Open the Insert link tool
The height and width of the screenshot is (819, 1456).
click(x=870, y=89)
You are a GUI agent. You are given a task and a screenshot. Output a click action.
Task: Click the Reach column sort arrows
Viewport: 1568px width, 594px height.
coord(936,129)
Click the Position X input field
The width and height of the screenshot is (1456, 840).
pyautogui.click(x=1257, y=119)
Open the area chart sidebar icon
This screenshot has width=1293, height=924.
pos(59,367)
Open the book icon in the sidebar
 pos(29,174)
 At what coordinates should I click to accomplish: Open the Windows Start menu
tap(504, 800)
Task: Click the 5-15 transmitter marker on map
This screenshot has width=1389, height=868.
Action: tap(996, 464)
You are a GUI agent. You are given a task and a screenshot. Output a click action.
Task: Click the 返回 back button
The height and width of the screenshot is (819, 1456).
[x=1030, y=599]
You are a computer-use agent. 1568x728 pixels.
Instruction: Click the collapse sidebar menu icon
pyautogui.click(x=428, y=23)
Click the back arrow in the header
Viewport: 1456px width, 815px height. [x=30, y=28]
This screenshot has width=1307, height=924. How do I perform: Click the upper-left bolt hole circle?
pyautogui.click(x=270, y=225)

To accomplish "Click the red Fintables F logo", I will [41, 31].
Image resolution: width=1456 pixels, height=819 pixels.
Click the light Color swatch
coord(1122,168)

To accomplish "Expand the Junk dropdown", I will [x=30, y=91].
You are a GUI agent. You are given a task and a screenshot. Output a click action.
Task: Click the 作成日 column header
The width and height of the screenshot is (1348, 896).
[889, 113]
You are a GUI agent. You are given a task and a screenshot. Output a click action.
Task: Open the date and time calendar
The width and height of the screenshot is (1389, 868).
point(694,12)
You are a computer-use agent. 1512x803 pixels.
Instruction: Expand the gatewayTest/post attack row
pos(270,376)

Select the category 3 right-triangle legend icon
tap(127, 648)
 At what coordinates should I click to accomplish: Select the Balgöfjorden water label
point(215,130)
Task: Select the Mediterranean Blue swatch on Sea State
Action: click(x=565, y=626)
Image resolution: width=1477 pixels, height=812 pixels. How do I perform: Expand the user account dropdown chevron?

To do:
In the records shown above, how many lines include the word "dropdown"? Answer with the number only.

Written answer:
2